There is a question that exposes this from the other side. Ask the executive: do you know what this company is doing for you in terms of how they help you make money, save money, and mitigate the risk of not doing those first two well? If the executive cannot answer, the value has not been quantified and conveyed in terms the executive recognizes, no matter how good the service has been.
What closes the gap. This is where the work starts, and Vitality Index makes it the foundation of the driver. The prescribed objective is to use existing contacts to request introductions upward, and the action steps name the discipline exactly: translate your work into language executives care about like revenue impact, cost savings, or risk reduction, and find out from your champion what metrics the executive team tracks so you can report impact in those terms. The supporting objective is to start with brief, high-value conversations to establish credibility, with the instruction that every executive-facing summary leads with the financial impact and can be understood without prior context.

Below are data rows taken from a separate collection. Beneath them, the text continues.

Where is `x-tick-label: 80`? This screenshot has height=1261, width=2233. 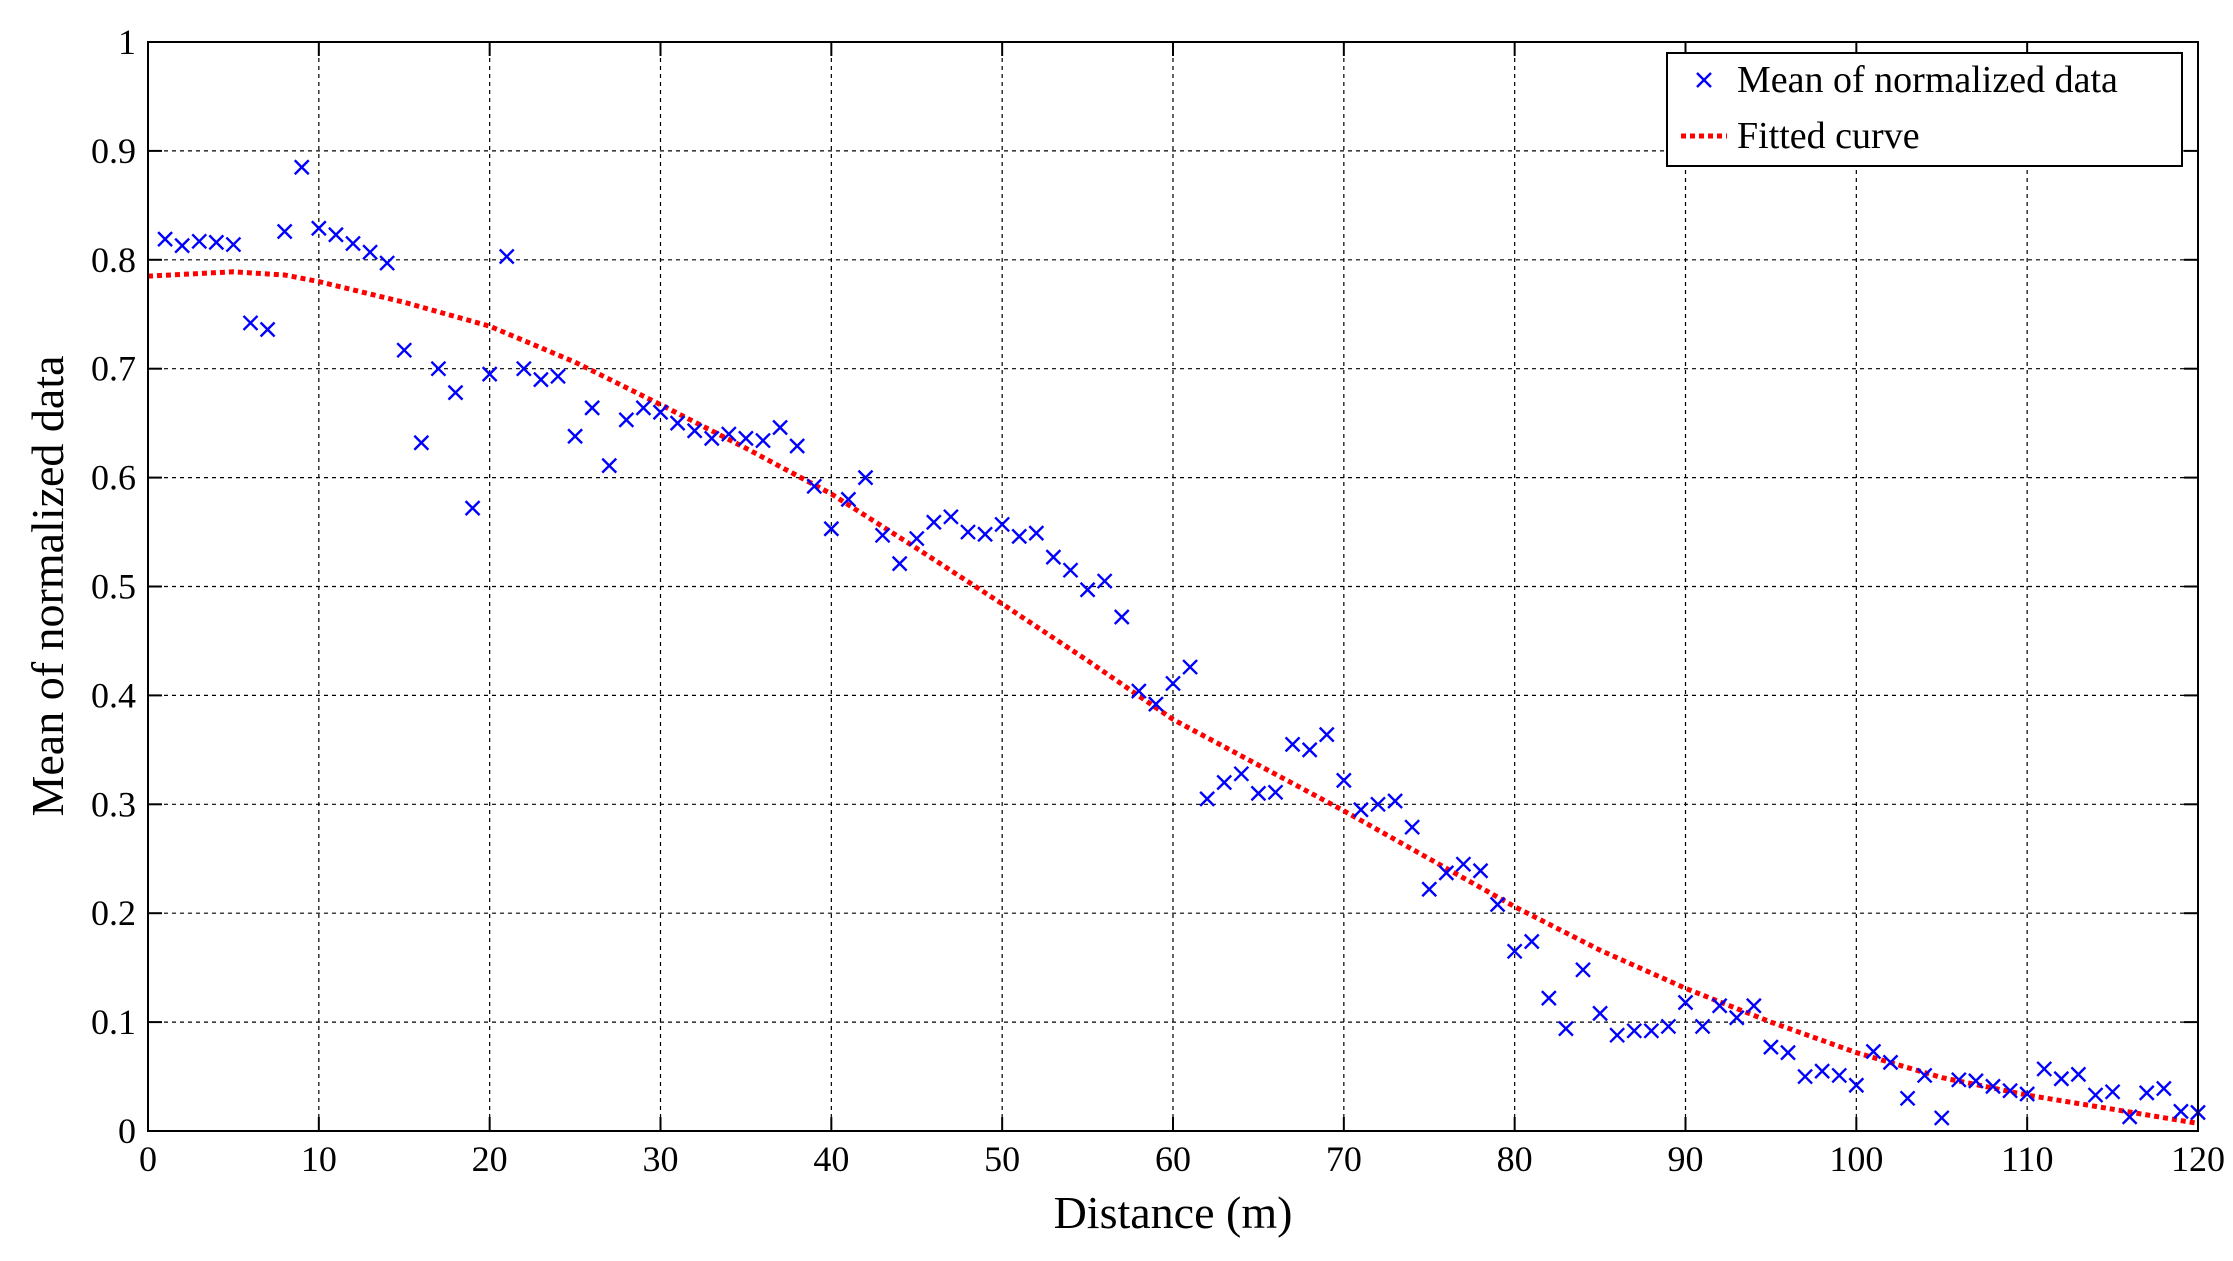 x-tick-label: 80 is located at coordinates (1515, 1159).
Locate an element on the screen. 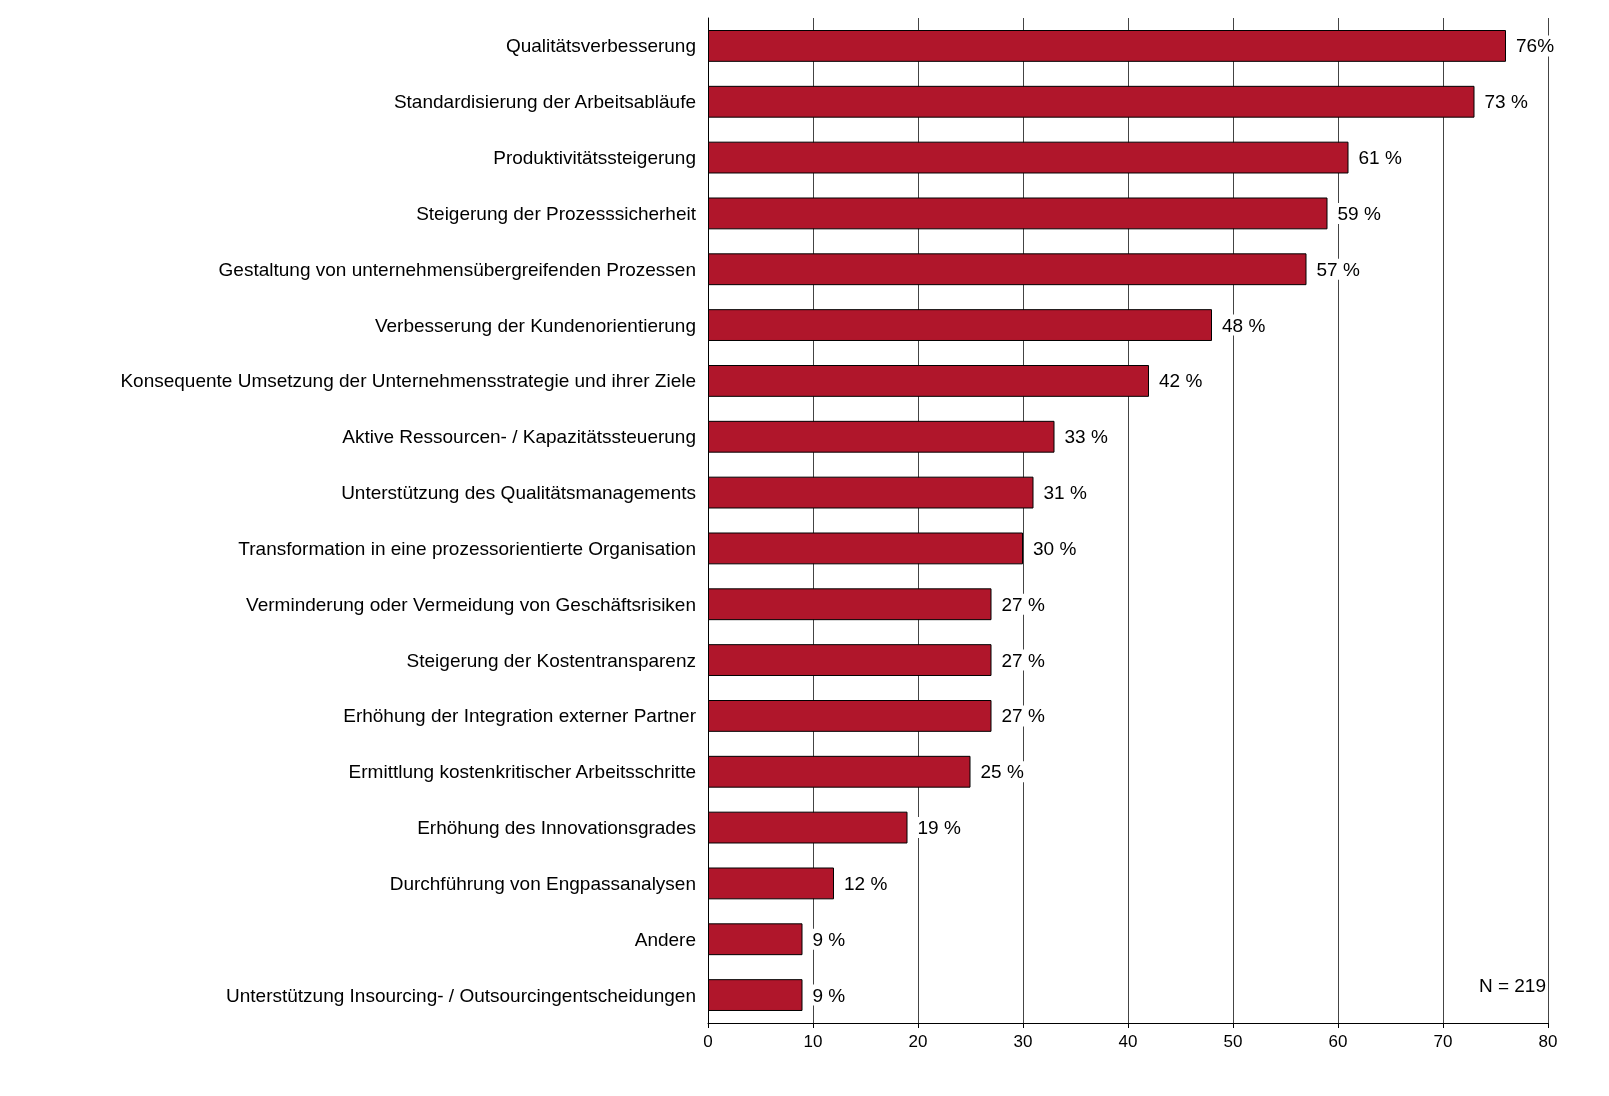  data-label: 12 % is located at coordinates (866, 883).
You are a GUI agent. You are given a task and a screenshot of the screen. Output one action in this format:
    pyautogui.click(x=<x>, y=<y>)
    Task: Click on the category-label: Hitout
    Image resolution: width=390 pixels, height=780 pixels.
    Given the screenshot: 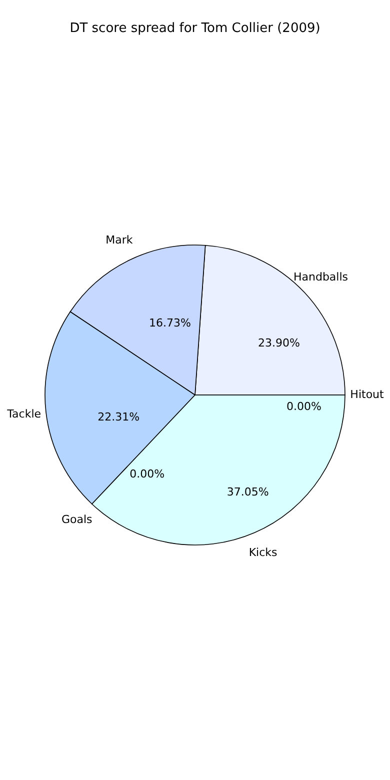 What is the action you would take?
    pyautogui.click(x=367, y=394)
    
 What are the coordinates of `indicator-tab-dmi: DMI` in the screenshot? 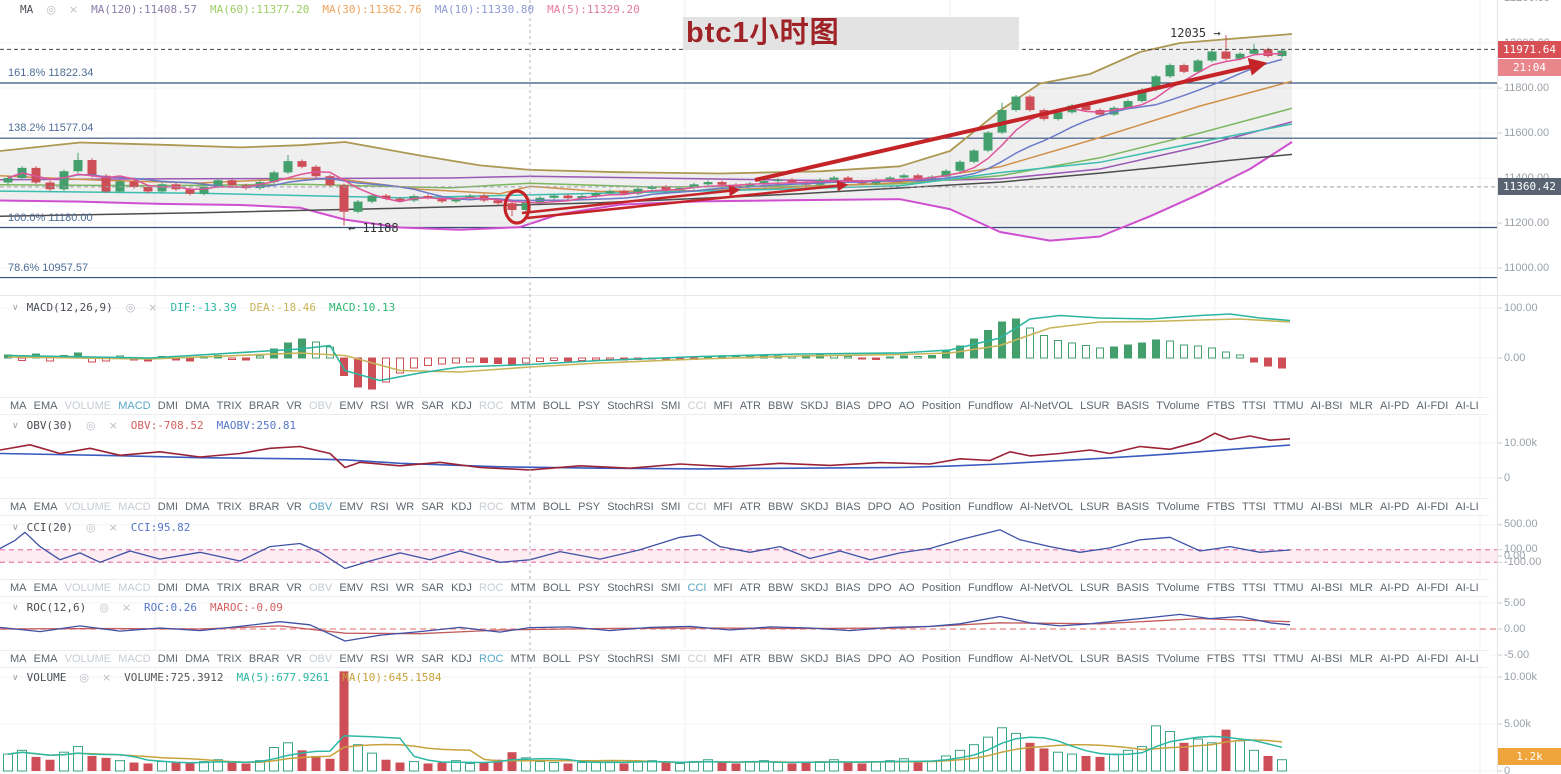 It's located at (168, 406).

Why this matters for the account
These three gaps build on one another, and the third explains the first two: a rep avoids the executive and fails to arm a champion because the value has not been quantified in the executive's own terms. Close that gap, and the rep gains both the confidence to pursue access and the substance to give a champion something worth carrying into the room.
Executive Access is one of the clearest dividing lines between an account that is being used and an account that is becoming a vital partnership. With genuine executive access, a real champion, and value quantified in the executive's terms, a rep is positioned to grow the account rather than just serve it.
None of these gaps are character flaws. They can be filled, in a deliberate order. Vitality Index measures Executive Access among the growth drivers inside the Relationships domain, diagnoses where each strategic account stands, and produces the progressive growth strategy and the specific objectives to close the gaps and advance the partnership.